WORK TO COMPLETE: Copy out the records word for word, everything from the line containing "coordinates (116, 76)." down to the line containing "Looking at the image, I should click on (586, 212).", with both of those lines included.

SUPPLIED DATA:
-.-.-

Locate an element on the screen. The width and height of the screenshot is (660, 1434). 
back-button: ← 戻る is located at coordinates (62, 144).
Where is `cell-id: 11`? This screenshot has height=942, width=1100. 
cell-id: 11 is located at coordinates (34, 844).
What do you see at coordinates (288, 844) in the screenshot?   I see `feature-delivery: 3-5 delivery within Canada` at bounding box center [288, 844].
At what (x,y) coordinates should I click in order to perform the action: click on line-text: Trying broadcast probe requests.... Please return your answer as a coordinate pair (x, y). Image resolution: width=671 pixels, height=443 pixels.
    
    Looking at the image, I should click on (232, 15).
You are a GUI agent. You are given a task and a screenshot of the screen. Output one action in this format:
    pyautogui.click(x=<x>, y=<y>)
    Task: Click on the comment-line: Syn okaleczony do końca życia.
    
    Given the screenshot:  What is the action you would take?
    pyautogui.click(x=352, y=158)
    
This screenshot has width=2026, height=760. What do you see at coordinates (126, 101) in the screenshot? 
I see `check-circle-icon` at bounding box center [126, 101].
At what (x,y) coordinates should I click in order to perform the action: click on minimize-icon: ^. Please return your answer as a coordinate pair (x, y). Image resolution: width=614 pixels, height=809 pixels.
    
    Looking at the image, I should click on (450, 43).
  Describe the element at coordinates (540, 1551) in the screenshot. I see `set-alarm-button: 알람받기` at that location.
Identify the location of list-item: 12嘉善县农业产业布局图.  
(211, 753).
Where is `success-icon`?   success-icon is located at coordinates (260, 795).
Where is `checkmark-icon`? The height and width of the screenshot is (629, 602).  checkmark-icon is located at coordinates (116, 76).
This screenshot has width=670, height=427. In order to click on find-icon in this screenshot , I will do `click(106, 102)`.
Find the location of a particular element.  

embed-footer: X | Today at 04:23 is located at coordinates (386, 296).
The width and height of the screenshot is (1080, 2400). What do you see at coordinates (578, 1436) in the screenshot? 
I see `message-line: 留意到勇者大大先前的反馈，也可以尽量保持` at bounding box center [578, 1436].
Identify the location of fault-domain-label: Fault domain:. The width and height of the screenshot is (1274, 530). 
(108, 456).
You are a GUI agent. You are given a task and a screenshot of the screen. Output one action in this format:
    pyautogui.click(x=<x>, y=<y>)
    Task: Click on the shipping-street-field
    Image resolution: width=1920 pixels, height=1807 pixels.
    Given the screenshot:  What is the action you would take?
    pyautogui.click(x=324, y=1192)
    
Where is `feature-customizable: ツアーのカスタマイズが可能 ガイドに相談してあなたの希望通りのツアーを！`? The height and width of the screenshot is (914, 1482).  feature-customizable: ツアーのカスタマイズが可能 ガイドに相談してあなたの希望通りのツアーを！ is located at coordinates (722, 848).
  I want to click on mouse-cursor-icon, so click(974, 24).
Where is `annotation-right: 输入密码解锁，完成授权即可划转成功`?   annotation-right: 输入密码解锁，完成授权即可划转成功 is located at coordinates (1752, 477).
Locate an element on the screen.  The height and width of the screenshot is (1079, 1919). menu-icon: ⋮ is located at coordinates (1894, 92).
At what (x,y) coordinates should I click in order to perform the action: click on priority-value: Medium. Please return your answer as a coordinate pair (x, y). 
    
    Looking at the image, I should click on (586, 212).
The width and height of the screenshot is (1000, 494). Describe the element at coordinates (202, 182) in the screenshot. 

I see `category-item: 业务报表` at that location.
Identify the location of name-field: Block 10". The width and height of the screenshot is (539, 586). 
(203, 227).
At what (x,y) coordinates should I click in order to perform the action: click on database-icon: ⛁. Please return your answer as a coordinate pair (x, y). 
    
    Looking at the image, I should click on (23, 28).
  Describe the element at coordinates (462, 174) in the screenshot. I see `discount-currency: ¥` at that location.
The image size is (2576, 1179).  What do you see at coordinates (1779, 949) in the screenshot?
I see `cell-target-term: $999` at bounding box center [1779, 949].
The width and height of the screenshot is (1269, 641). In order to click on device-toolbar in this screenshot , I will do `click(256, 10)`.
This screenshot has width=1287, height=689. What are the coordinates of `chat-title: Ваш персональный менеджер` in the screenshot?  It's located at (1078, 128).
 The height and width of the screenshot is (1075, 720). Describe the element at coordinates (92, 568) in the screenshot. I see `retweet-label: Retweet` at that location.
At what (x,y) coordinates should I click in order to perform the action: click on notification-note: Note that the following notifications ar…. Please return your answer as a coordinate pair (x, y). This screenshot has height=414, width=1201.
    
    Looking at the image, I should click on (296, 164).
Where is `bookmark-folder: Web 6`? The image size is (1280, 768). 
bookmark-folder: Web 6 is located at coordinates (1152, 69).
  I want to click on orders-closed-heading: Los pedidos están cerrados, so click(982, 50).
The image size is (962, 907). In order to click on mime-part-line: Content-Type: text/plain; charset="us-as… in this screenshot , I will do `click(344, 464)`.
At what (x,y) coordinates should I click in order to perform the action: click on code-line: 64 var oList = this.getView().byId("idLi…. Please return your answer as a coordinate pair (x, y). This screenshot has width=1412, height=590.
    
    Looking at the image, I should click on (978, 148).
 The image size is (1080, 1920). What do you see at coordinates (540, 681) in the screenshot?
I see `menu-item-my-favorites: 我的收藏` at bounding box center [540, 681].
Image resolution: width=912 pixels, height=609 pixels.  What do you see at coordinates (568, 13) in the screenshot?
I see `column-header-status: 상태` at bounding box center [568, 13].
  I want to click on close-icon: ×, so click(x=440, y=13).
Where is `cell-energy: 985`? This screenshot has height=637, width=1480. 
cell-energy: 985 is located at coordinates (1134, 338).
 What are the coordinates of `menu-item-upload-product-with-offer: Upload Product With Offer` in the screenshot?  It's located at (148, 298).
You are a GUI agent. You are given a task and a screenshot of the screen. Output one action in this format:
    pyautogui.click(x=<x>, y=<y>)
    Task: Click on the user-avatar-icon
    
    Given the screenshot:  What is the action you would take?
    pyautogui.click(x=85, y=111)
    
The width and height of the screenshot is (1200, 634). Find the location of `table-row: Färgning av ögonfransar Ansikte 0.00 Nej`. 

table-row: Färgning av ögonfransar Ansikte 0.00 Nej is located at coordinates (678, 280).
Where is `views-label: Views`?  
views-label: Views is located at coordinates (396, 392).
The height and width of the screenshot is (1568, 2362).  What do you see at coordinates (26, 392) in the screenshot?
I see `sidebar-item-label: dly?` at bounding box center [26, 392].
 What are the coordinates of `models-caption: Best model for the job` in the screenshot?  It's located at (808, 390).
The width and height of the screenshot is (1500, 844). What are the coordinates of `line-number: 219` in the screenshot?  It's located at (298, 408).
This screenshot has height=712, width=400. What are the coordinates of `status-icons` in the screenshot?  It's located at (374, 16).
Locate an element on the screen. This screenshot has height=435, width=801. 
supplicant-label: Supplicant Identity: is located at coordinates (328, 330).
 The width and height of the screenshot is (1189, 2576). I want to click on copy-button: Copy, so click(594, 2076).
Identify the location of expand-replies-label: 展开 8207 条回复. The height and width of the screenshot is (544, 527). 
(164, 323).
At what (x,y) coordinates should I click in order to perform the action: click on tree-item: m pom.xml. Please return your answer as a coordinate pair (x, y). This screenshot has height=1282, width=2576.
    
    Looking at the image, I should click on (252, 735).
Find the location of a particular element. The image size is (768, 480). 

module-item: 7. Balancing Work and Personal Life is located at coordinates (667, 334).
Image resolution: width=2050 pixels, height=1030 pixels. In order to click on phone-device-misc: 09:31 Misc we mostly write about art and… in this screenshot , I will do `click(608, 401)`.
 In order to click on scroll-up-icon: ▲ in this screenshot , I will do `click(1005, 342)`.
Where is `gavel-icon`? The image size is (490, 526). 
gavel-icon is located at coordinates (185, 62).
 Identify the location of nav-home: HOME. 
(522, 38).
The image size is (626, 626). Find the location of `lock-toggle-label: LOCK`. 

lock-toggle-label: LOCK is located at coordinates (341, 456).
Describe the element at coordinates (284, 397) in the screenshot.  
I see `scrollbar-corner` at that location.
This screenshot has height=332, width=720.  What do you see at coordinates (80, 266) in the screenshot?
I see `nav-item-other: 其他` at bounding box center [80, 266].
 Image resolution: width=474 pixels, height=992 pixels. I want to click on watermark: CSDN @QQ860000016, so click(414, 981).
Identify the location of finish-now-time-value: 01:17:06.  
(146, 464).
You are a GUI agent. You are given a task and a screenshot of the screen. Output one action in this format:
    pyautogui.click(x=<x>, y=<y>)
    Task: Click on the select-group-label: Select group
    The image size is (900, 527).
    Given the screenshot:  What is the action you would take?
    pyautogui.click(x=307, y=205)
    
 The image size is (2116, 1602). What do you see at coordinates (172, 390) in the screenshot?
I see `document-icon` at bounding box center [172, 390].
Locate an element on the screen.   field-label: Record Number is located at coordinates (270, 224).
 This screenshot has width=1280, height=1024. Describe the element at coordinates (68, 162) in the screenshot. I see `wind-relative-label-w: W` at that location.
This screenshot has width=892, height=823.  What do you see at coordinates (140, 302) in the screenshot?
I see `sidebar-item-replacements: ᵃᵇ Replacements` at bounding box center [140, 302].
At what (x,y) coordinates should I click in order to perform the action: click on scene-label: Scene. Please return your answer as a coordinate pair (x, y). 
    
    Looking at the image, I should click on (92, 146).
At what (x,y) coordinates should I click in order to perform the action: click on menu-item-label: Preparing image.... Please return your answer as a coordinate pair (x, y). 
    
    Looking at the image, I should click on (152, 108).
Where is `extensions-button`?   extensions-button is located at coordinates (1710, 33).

-.-.-

EXERCISE SOLUTION:
Where is `checkmark-icon`? The height and width of the screenshot is (629, 602).  checkmark-icon is located at coordinates (116, 76).
This screenshot has width=670, height=427. In order to click on find-icon in this screenshot , I will do `click(106, 102)`.
Find the location of a particular element.  

embed-footer: X | Today at 04:23 is located at coordinates (386, 296).
The width and height of the screenshot is (1080, 2400). What do you see at coordinates (578, 1436) in the screenshot? 
I see `message-line: 留意到勇者大大先前的反馈，也可以尽量保持` at bounding box center [578, 1436].
Identify the location of fault-domain-label: Fault domain:. The width and height of the screenshot is (1274, 530). 
(108, 456).
You are a GUI agent. You are given a task and a screenshot of the screen. Output one action in this format:
    pyautogui.click(x=<x>, y=<y>)
    Task: Click on the shipping-street-field
    Image resolution: width=1920 pixels, height=1807 pixels.
    Given the screenshot:  What is the action you would take?
    pyautogui.click(x=324, y=1192)
    
Where is `feature-customizable: ツアーのカスタマイズが可能 ガイドに相談してあなたの希望通りのツアーを！`? The height and width of the screenshot is (914, 1482).  feature-customizable: ツアーのカスタマイズが可能 ガイドに相談してあなたの希望通りのツアーを！ is located at coordinates (722, 848).
  I want to click on mouse-cursor-icon, so click(974, 24).
Where is `annotation-right: 输入密码解锁，完成授权即可划转成功`?   annotation-right: 输入密码解锁，完成授权即可划转成功 is located at coordinates (1752, 477).
Locate an element on the screen.  The height and width of the screenshot is (1079, 1919). menu-icon: ⋮ is located at coordinates (1894, 92).
At what (x,y) coordinates should I click in order to perform the action: click on priority-value: Medium. Please return your answer as a coordinate pair (x, y). 
    
    Looking at the image, I should click on (586, 212).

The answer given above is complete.